Could you output only the lines from the one containing "Viewport: 408px width, 283px" through the last line of the data, both included?

┌─ TASK INPUT

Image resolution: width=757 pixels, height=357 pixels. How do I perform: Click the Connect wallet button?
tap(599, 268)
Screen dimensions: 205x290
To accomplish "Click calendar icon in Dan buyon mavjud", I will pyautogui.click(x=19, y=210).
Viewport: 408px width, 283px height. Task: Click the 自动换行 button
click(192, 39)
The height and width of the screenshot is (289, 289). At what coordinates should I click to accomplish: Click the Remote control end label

└─

### RESULT OF THIS EXERCISE
Viewport: 408px width, 283px height. Task: Click the 自动换行 button
click(192, 39)
The height and width of the screenshot is (289, 289). At what coordinates should I click to accomplish: Click the Remote control end label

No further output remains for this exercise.